David Brooks exposes himself as the old statist whore he’s always been in his ludicrous attack on the NSA whistleblower in the New York Times:
It’s logical, given this background and mind-set, that Snowden would sacrifice his career to expose data mining procedures of the National Security Agency. Even if he has not been able to point to any specific abuses, he was bound to be horrified by the confidentiality endemic to military and intelligence activities. And, of course, he’s right that the procedures he’s unveiled could lend themselves to abuse in the future.
But Big Brother is not the only danger facing the country. Another is the rising tide of distrust, the corrosive spread of cynicism, the fraying of the social fabric and the rise of people who are so individualistic in their outlook that they have no real understanding of how to knit others together and look after the common good.
This is not a danger Snowden is addressing. In fact, he is making everything worse.
For society to function well, there have to be basic levels of trust and cooperation, a respect for institutions and deference to common procedures. By deciding to unilaterally leak secret N.S.A. documents, Snowden has betrayed all of these things.
He betrayed honesty and integrity, the foundation of all cooperative activity. He made explicit and implicit oaths to respect the secrecy of the information with which he was entrusted. He betrayed his oaths.

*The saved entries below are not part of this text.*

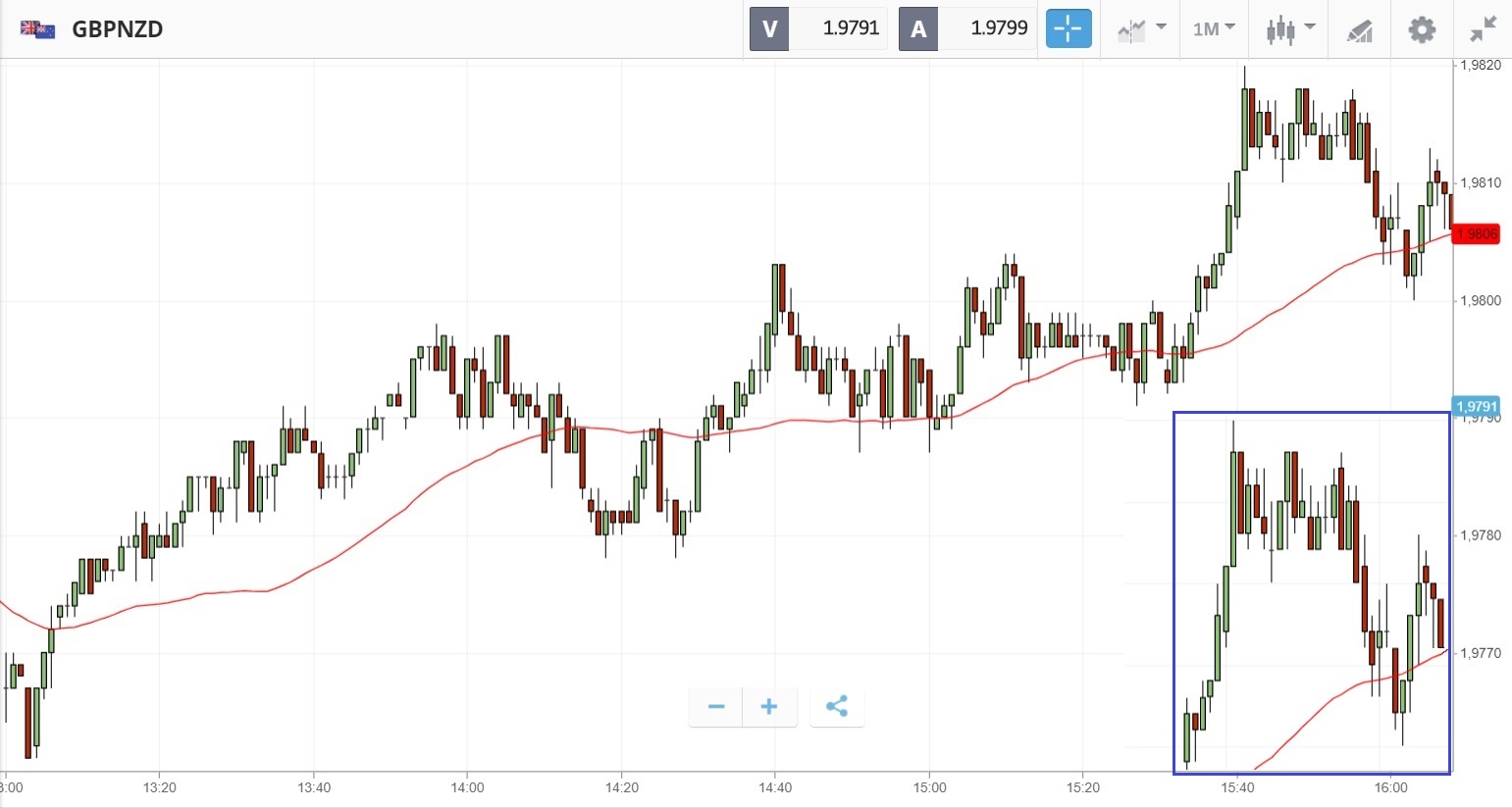Screen dimensions: 1512x808
Task: Toggle the crosshair cursor tool
Action: point(1068,29)
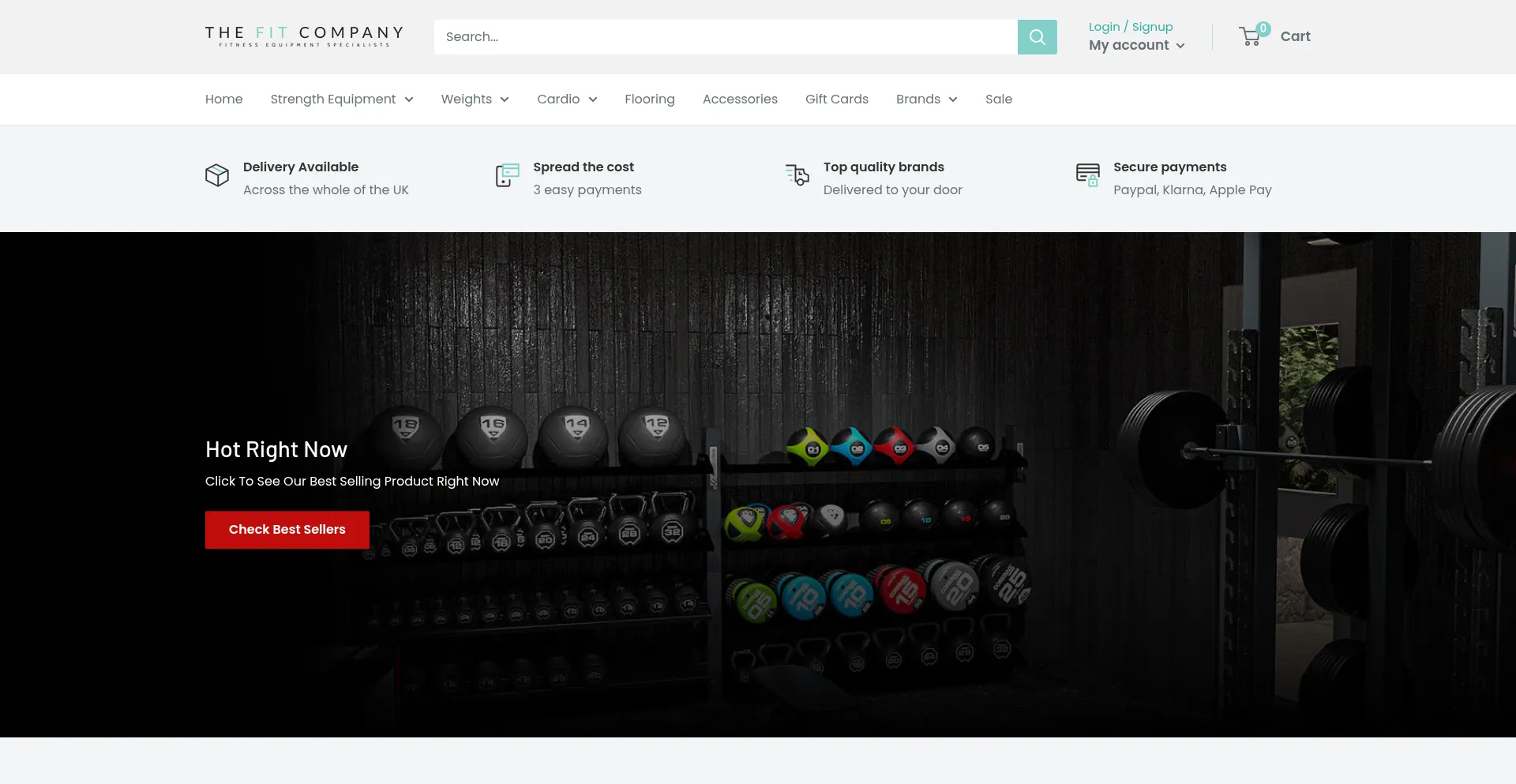Open the My account dropdown

pos(1137,46)
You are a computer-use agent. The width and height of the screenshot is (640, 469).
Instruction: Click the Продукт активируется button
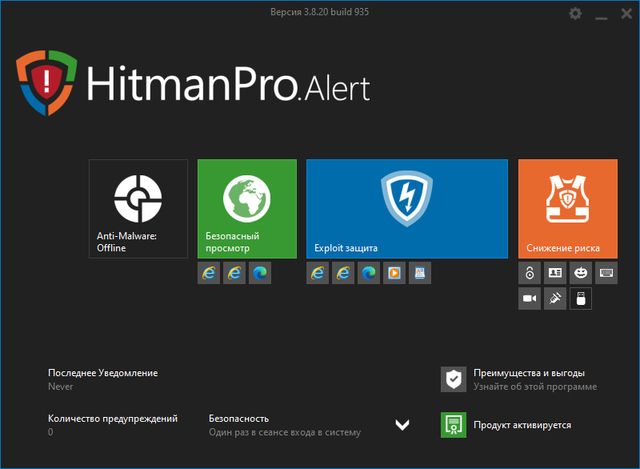tap(521, 425)
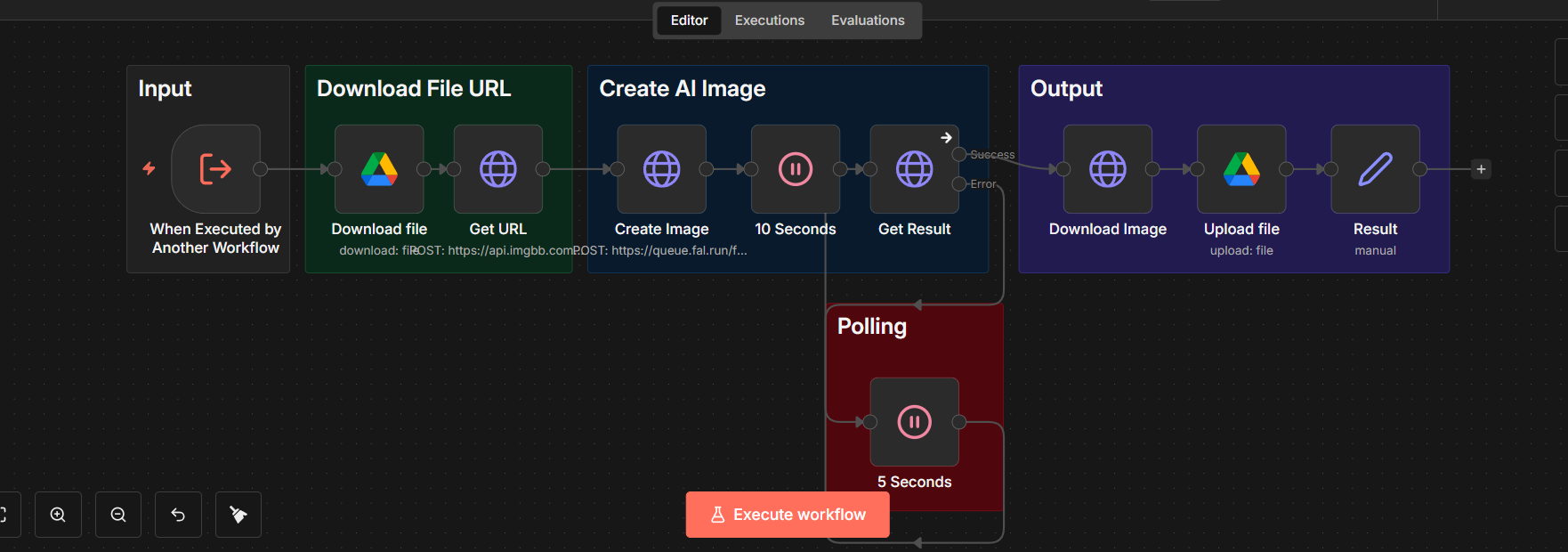The width and height of the screenshot is (1568, 552).
Task: Select the '10 Seconds' wait node
Action: click(x=795, y=169)
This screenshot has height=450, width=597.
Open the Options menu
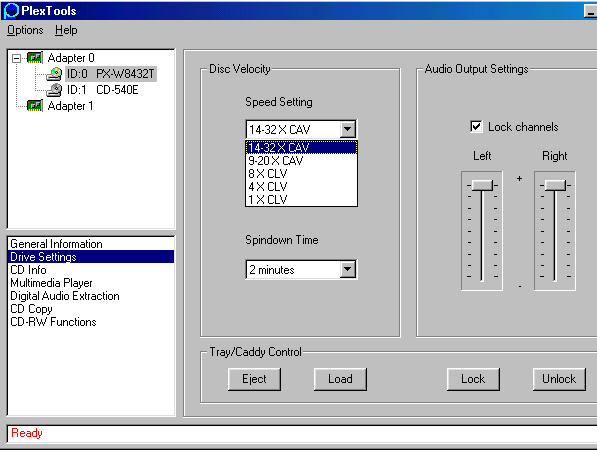25,30
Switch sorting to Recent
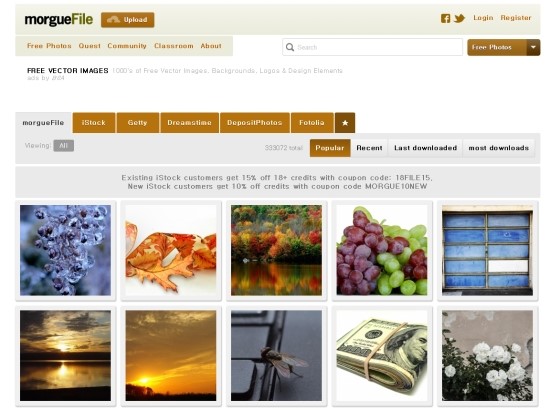The height and width of the screenshot is (410, 550). pos(369,148)
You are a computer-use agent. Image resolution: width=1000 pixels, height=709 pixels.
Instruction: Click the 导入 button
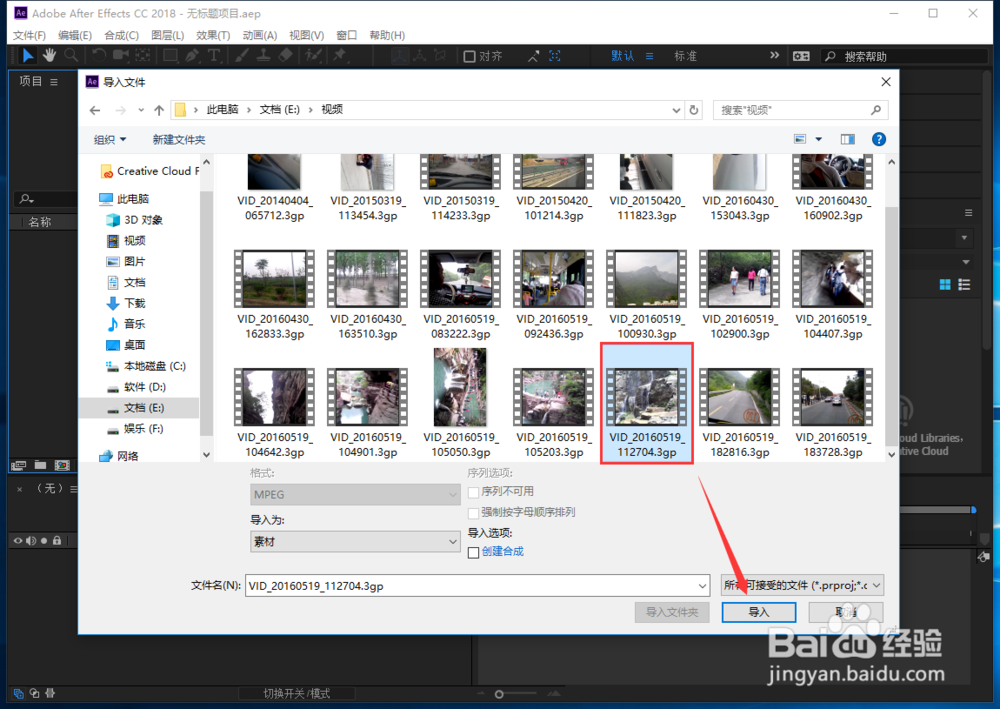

He betrayed his friends. Anybody who worked with him will be suspect. Young people in positions like that will no longer be trusted with responsibility for fear that they will turn into another Snowden.
He betrayed his employers. Booz Allen and the C.I.A. took a high-school dropout and offered him positions with lavish salaries. He is violating the honor codes of all those who enabled him to rise.
He betrayed the cause of open government. Every time there is a leak like this, the powers that be close the circle of trust a little tighter. They limit debate a little more.
He betrayed the privacy of us all. If federal security agencies can’t do vast data sweeps, they will inevitably revert to the older, more intrusive eavesdropping methods.
He betrayed the Constitution. The founders did not create the United States so that some solitary 29-year-old could make unilateral decisions about what should be exposed. Snowden self-indulgently short-circuited the democratic structures of accountability, putting his own preferences above everything else.
Edward Snowden isn’t the betrayer. The betrayers are the Bush administration, the Obama administration, the NSA, and the Congress. For Brooks to claim, with a straight faith, that it is Snowden who betrayed his oaths and the Constitution, that is is Edward Snowden who “betrayed the privacy of us all” when he exposed the NSA’s lawless domestic spying program, is to tell a far bigger lie than Joseph Goebbels ever told.
Of course, he’s only following the lead of the Republican’s Chief Executive Oompa-Loompa:
“Speaker John Boehner (R-Ohio) on Tuesday called Edward Snowden, the contractor who leaked details of the National Security Agency’s surveillance programs, a “traitor.” “He’s a traitor,” Boehner said on ABC’s “Good Morning America.” “The disclosure of this information puts Americans at risk. It shows our adversaries what our capabilities are, and it’s a giant violation of the law.””
And some of you used to wonder why I have such total contempt for the Republican Party, and why I have always been totally unmoved by the quadrennial “we gots to vote agin’ the Demoncrat” appeals. Notice that the bi-factional ruling party is quick to drop their superficial differences when a real threat to their regime appears:
On Monday Senate Intelligence Committee Chairwoman Dianne Feinstein
(D-Calif.) said Snowden’s leaking of NSA information was treasonous. “I don’t look at this as being a whistle-blower. I think it’s an act of treason,” Feinstein said.